|New Claims - Level||265K||245K to 270K||259K||255K||256K|
|4-week Moving Average - Level||263.25K||265.00K||265.25K|
|New Claims - Change||3K||-7K||-6K|
Jobless claims are pointing to very tight conditions on the unemployment side of the labor market with initial claims coming in at a lower-than-expected 259,000 in the October 17 week, just up from the prior week's near 42-year low of 256,000. The 4-week average is at a new 42-year low, down 2,000 to 263,250. The October 17 week was also the sample week for October employment report and a comparison with the sample week of the September employment report shows improvement, down 5,000 with the 4-week average down a more tangible 9,250.
Continuing claims, where reporting lags by a week, are very healthy, up 6,000 to 2.170 million but with the 4-week average down 18,000 to 2.185 million. The unemployment rate for insured workers remains very low at 1.6 percent.
As a share of the ever-increasing labor market, current levels of jobless claims may very well be at record lows. There are no special factors in today's report, one that points to a continued improvement for, if not hiring and payroll growth, at least for the unemployment rate.
Market Consensus Before Announcement
Jobless claims are expected to rise slightly to 265,000 in the October 10 week, near its run of lows that include the prior week's 42-year low of 255,000. For the last six months, claims have been signaling very tight conditions in the labor market and have lately been signaling even tighter conditions.
New unemployment claims are compiled weekly to show the number of individuals who filed for unemployment insurance for the first time. An increasing (decreasing) trend suggests a deteriorating (improving) labor market. The four-week moving average of new claims smooths out weekly volatility.
Jobless claims are an easy way to gauge the strength of the job market. The fewer people filing for unemployment
benefits, the more have jobs, and that tells investors a great deal about the economy. Nearly every job comes with
an income that gives a household spending power. Spending greases the wheels of the economy and keeps it
growing, so a stronger job market generates a healthier economy.
====
◆ **WHAT THIS EXERCISE ASKS**
• a. According to the jobless claims report, what is the unemployment rate for insured workers?
• b. Reproduce the jobless claims report word for word from the passage between "Continuing claims, where" and "the unemployment rate.", inclusive.

◆ **DATA EXCERPTS**
====
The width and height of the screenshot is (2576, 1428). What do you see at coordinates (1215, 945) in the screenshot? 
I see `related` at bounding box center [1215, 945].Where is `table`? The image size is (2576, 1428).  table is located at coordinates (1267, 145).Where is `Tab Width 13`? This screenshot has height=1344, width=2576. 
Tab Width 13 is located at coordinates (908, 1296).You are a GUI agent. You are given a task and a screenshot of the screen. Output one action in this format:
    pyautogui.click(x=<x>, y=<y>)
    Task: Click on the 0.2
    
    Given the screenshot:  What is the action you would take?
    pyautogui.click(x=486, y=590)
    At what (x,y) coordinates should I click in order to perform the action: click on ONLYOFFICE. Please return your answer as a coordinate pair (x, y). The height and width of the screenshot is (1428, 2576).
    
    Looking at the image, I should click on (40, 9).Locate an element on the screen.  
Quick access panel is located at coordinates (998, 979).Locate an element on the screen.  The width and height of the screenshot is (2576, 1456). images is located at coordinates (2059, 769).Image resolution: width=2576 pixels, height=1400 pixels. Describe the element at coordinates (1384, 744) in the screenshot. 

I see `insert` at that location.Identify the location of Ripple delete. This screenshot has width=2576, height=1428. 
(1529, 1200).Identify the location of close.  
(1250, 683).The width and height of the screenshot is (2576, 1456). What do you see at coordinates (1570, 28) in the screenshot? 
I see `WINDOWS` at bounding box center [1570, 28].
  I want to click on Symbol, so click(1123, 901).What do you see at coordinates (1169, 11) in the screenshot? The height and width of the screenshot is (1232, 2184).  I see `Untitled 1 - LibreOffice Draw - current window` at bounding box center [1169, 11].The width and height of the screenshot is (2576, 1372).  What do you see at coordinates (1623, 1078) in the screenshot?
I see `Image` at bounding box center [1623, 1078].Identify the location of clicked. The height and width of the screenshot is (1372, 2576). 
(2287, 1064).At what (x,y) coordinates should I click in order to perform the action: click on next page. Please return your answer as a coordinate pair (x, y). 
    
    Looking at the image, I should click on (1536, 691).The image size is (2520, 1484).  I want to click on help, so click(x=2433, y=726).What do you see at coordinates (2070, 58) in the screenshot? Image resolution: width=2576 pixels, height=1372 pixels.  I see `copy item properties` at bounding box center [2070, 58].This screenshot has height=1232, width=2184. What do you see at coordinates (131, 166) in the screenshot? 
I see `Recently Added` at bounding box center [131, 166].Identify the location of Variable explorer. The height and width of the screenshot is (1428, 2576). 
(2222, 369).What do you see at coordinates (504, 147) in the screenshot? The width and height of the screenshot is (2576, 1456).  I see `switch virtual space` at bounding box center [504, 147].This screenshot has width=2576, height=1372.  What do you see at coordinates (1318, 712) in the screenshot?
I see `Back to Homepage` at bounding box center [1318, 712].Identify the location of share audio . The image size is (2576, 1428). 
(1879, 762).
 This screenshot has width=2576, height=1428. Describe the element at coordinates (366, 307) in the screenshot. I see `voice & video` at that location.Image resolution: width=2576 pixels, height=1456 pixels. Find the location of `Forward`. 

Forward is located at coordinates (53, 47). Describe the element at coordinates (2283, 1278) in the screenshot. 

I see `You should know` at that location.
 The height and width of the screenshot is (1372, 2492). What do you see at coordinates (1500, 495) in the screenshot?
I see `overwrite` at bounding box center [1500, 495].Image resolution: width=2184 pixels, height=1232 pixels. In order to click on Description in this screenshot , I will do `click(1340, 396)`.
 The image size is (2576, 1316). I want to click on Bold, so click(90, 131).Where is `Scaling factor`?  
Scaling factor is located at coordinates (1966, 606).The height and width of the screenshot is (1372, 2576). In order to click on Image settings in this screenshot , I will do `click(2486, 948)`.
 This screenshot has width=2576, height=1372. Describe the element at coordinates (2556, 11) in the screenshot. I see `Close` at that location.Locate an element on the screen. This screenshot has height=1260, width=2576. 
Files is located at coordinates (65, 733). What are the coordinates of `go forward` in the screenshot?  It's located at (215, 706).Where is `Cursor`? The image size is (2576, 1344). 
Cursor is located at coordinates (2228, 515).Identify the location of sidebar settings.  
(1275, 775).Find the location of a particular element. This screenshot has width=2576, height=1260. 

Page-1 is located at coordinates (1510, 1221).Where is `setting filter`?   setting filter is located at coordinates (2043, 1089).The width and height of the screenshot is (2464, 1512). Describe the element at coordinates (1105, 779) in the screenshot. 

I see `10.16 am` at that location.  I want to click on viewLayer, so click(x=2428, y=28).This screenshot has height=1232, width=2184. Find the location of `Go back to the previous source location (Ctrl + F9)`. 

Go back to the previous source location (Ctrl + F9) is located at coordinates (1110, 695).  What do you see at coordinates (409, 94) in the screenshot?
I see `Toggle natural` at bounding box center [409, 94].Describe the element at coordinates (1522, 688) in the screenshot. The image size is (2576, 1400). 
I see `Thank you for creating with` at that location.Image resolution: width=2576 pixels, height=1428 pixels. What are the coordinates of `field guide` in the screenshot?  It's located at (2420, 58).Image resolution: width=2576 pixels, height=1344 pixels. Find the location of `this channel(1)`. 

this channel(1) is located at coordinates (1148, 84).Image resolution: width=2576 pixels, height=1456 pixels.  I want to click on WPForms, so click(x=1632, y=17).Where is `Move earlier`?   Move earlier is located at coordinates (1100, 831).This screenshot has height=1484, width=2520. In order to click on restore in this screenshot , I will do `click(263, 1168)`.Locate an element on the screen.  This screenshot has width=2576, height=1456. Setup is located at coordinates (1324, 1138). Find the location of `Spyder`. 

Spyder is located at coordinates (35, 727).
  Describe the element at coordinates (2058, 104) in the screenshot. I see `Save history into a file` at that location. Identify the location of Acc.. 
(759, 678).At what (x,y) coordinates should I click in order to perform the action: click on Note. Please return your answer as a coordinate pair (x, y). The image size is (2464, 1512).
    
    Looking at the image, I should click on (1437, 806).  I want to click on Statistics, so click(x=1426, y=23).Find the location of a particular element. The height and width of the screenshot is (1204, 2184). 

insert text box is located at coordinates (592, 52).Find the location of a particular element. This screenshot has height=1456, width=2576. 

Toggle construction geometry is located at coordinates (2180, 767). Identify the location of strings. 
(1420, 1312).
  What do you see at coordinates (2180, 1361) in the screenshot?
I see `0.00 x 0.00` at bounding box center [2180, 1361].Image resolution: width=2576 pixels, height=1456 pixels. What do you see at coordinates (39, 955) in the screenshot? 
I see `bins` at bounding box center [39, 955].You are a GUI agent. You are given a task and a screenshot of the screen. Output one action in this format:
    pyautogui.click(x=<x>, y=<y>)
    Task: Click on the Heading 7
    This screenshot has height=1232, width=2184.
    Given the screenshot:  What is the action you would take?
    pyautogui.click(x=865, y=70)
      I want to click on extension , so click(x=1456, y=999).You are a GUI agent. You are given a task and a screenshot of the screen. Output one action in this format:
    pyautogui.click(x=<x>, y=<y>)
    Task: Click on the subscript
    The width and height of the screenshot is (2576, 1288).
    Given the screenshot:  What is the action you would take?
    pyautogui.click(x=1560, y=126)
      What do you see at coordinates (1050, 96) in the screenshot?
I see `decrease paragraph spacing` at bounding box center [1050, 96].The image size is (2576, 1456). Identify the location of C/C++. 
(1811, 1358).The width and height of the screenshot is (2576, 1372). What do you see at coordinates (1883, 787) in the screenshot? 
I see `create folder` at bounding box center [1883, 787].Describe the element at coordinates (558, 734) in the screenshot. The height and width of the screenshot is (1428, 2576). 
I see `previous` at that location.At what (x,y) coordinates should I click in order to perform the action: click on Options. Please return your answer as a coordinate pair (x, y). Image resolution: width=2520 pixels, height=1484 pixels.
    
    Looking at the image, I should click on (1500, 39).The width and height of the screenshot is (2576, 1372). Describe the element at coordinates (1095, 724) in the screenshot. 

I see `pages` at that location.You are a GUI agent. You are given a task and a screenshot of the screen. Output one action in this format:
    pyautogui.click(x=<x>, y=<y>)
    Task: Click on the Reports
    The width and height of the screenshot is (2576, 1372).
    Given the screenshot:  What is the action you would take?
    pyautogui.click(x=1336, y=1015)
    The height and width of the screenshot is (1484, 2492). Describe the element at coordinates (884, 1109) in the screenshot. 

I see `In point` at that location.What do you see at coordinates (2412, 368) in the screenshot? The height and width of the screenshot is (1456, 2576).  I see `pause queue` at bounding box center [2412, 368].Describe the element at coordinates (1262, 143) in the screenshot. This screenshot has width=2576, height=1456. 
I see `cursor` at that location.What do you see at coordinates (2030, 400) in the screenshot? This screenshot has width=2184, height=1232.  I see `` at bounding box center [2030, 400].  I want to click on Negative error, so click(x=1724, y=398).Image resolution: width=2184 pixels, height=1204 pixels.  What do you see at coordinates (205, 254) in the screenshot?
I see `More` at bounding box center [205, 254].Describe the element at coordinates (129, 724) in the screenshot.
====
◆ **SOLVED TASKS**
• a. 1.6 percent

• b.
Continuing claims, where reporting lags by a week, are very healthy, up 6,000 to 2.170 million but with the 4-week average down 18,000 to 2.185 million. The unemployment rate for insured workers remains very low at 1.6 percent.
As a share of the ever-increasing labor market, current levels of jobless claims may very well be at record lows. There are no special factors in today's report, one that points to a continued improvement for, if not hiring and payroll growth, at least for the unemployment rate.